This is the Cascading.Hive module.
It provides Cascading Tap/Scheme for HCatalog and Scheme for Hive native file formats(RCFile and ORC).
<dependency>
<groupId>com.ebay</groupId>
<artifactId>cascading-hive</artifactId>
<version>0.0.4-SNAPSHOT</version>
<scope>compile</scope>
</dependency>
Currently, this module works with Apache Hive 0.12 (version 0.0.2-SNAPSHOT) and 0.13 (version 0.0.3-SNAPSHOT and above). If you want to use it with other versions of Hive, you need to patch few classes.
Both RC and ORC support projection pushdown to reduce read I/O when only a subset of fields needed.
You can enalbe this either by creating the scheme using additional argument to indicate the selected columns, e.g.
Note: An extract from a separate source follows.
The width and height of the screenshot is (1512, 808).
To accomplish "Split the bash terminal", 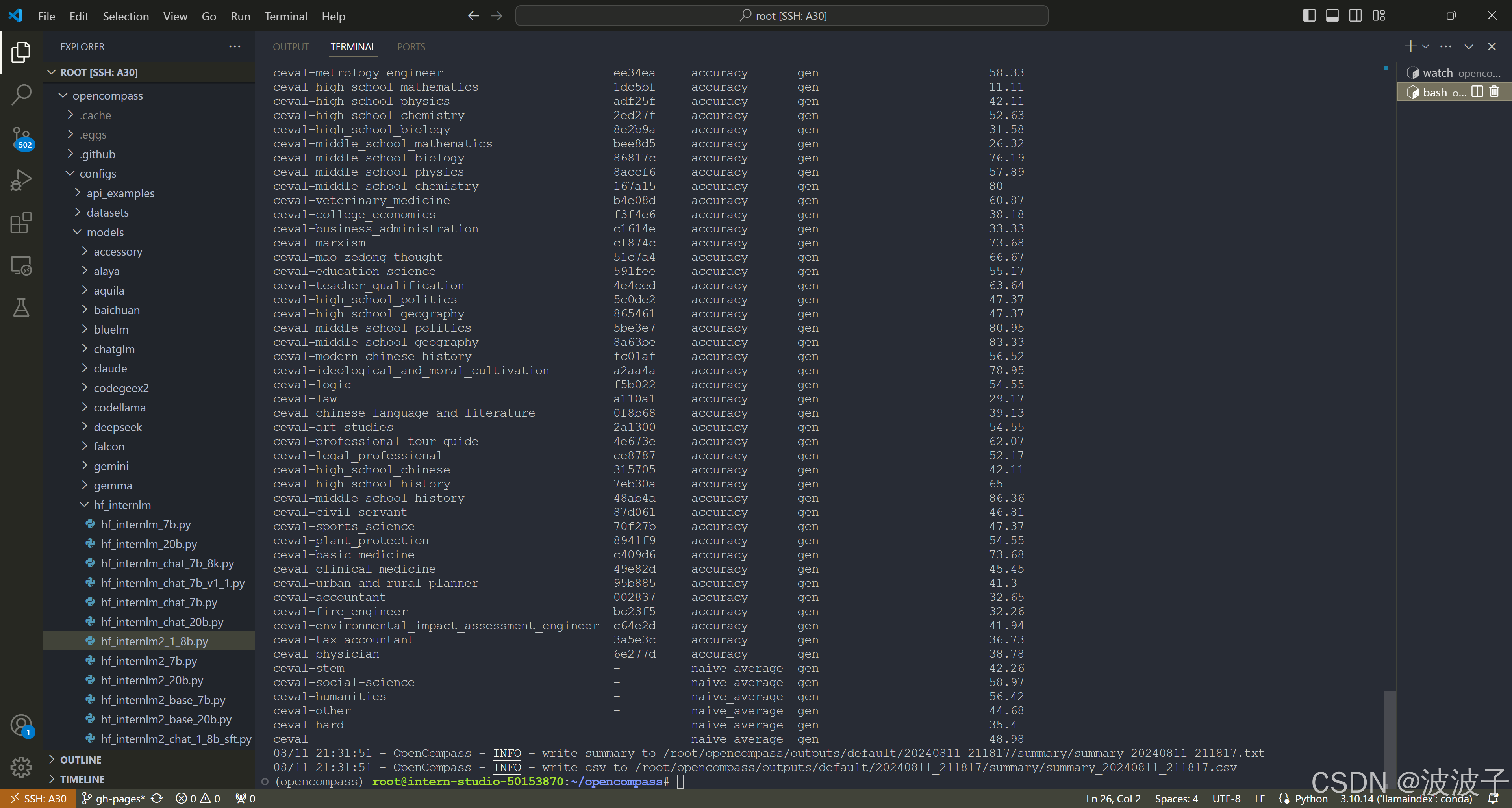I will [1477, 92].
//only col1 and col4 will be read
Scheme rcScheme = new RCFile("col1 int, col2 string, col3 string, col4 long", "0,3");
Scheme orcScheme = new ORCFile("col1 int, col2 string, col3 string, col4 long", "0,3");
or by setting Hive specific properties for your flow:
hive.io.file.read.all.columns=false
hive.io.file.readcolumn.ids=0,3
To talk with your production HCatalog, you have to include real hive-site.xml in your artifact. Once you build a fat jar artifact, you need to add additional libs into CLASSPATH, because they are excluded from this artifact.
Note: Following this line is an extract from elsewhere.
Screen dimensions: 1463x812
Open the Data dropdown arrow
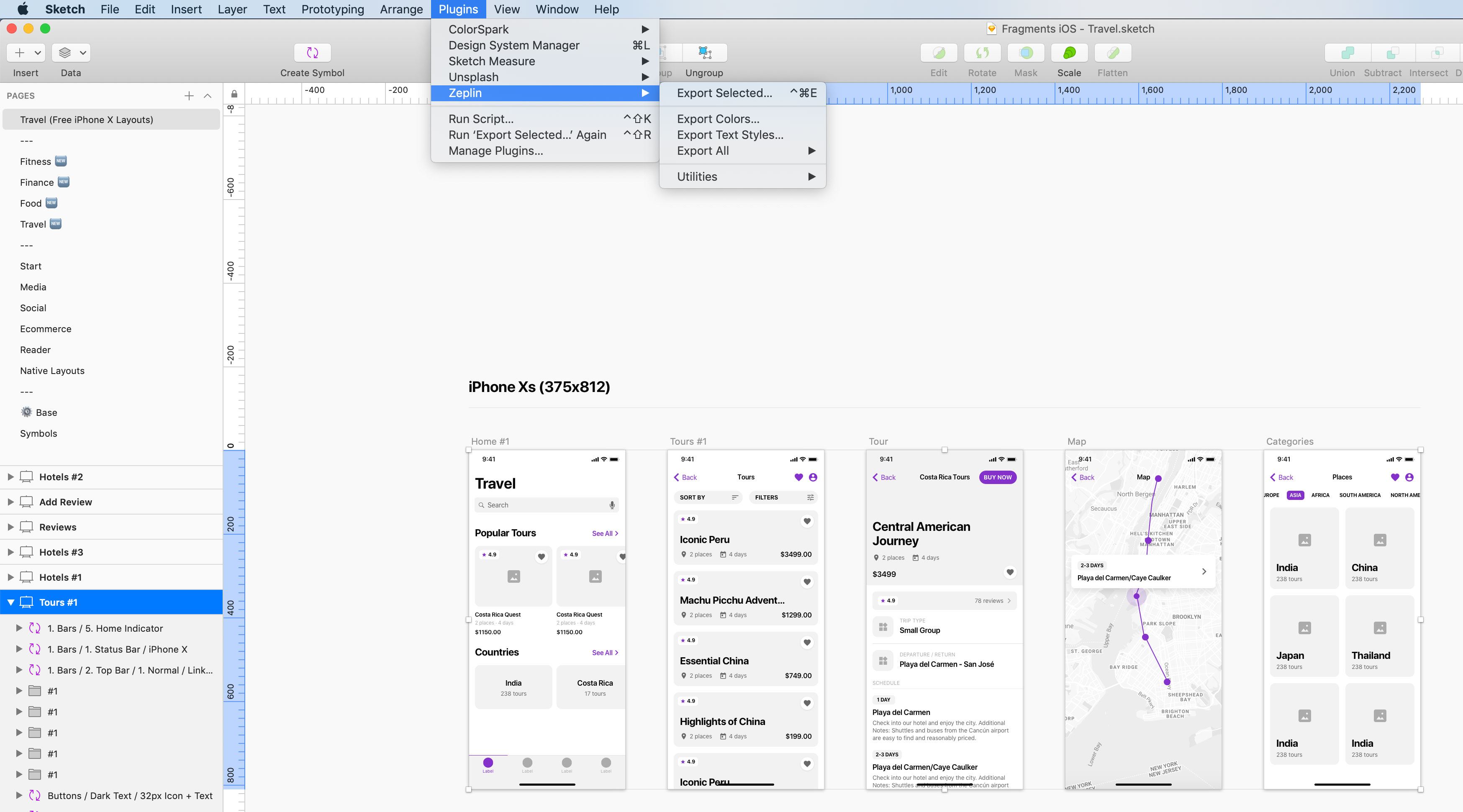pos(83,53)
hadoop jar $your_fat_jar -libjars $HIVE_HOME/lib/hive-metastore.jar,$HIVE_HOME/lib/datanucleus-core-x.y.z.jar,$HIVE_HOME/lib/datanucleus-rdbms-x.y.z.jar,$HIVE_HOME/lib/datanucleus-api-jdo-x.y.z.jar $your_options
To use RCFile/ORC with Scalding, check out ColumnarSerDeSource.scala. It requires Scalding 0.9.1 and above.